:: Activity ::
Write out the part of the Kiln system text that starts with "System shape" and goes on through "or GRPO path.", with every word unchanged.

:: Study text ::
-- Opening Marker --

System shape
Single-process server
Kiln is built as one deployable Rust binary: a single process owns the OpenAI-compatible
Axum HTTP API, request scheduler, model engine, adapter registry, and background training
workers. There is no Python sidecar and no second model load for the normal SFT or GRPO path.
client request
-> axum HTTP/API
-> scheduler + block manager
-> Qwen/Qwen3.5-4B engine
-> sampler or streaming SSE response
training request
-> axum HTTP/API
-> LoRA training queue
-> hot-swapped adapter path
Inference flow
Request path and batching
API edge
/v1/chat/completions, /v1/models, /health, and streaming responses stay compatible with familiar OpenAI-style clients.
Scheduler
The iteration-level scheduler combines continuous batching with chunked prefill, so long prompts and decode work share one GPU loop.

-- Closing Marker --

:: Provided information ::
-- Opening Marker --

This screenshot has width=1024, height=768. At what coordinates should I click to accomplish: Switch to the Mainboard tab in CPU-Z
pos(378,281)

-- Closing Marker --
-- Opening Marker --

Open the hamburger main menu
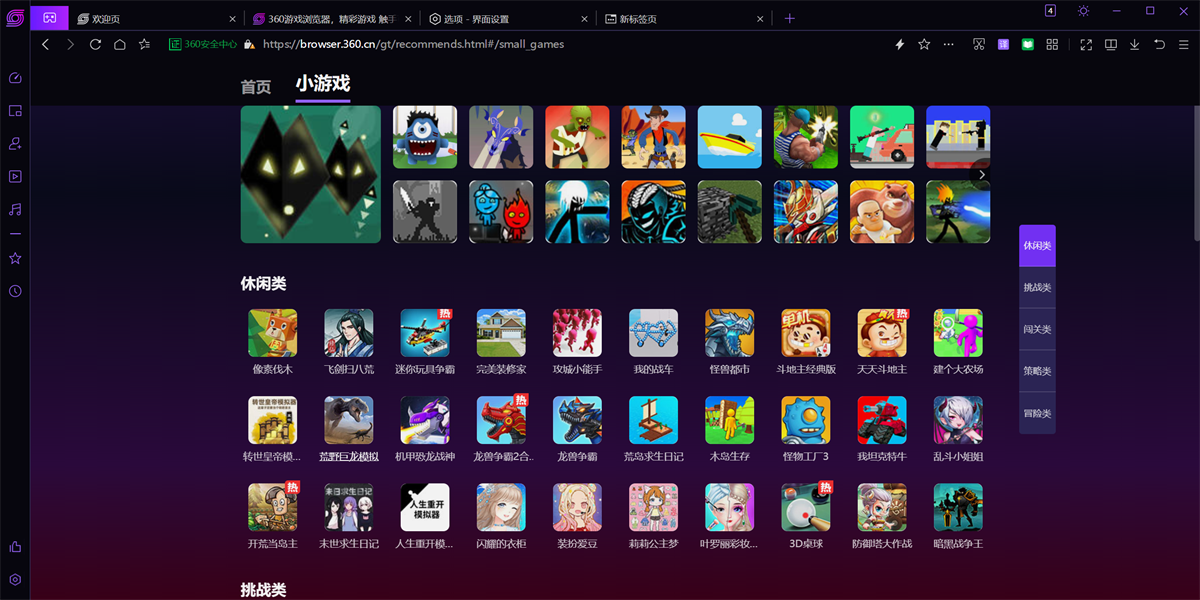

-- Closing Marker --
-- Opening Marker --

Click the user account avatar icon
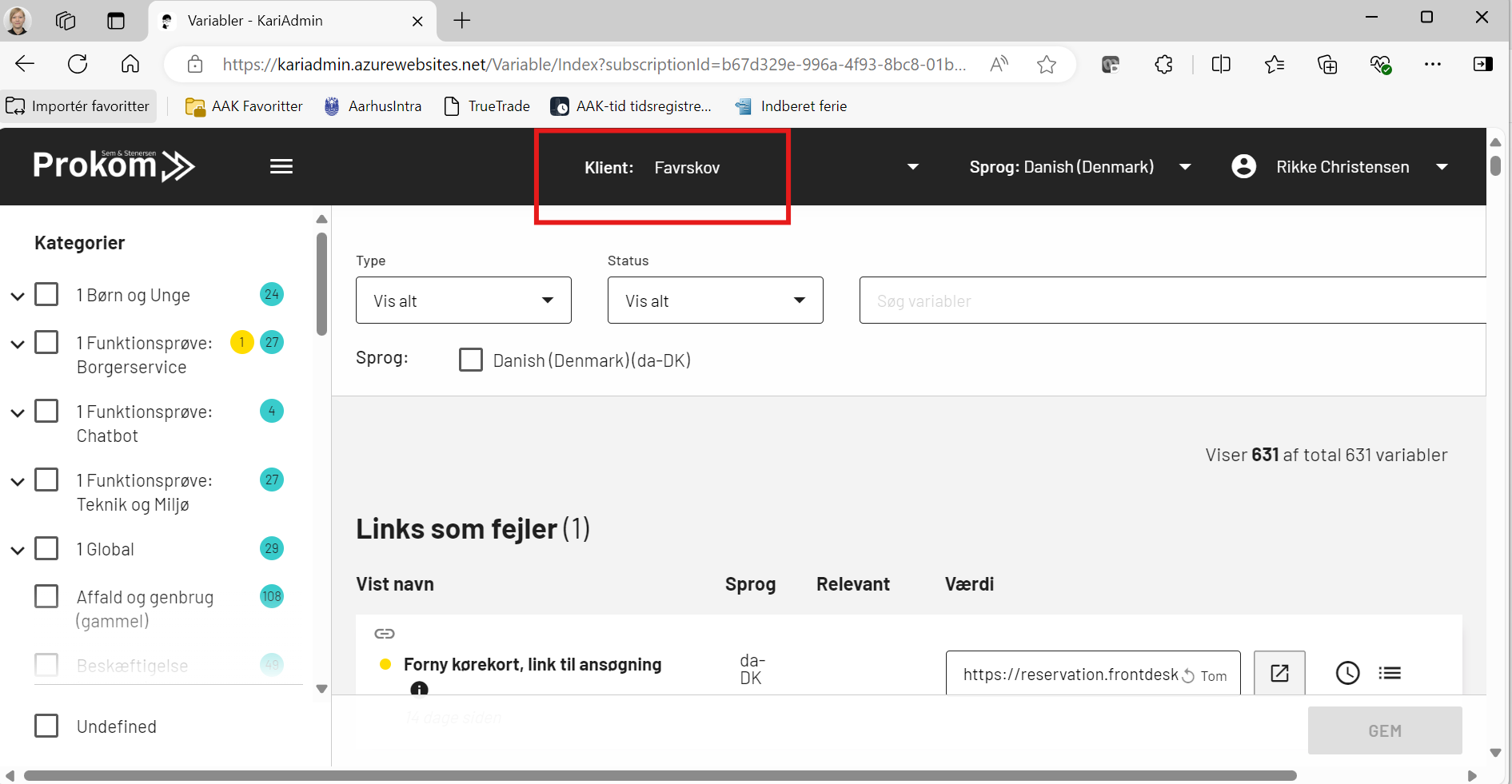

-- Closing Marker --

:: Result ::
System shape
Single-process server
Kiln is built as one deployable Rust binary: a single process owns the OpenAI-compatible
Axum HTTP API, request scheduler, model engine, adapter registry, and background training
workers. There is no Python sidecar and no second model load for the normal SFT or GRPO path.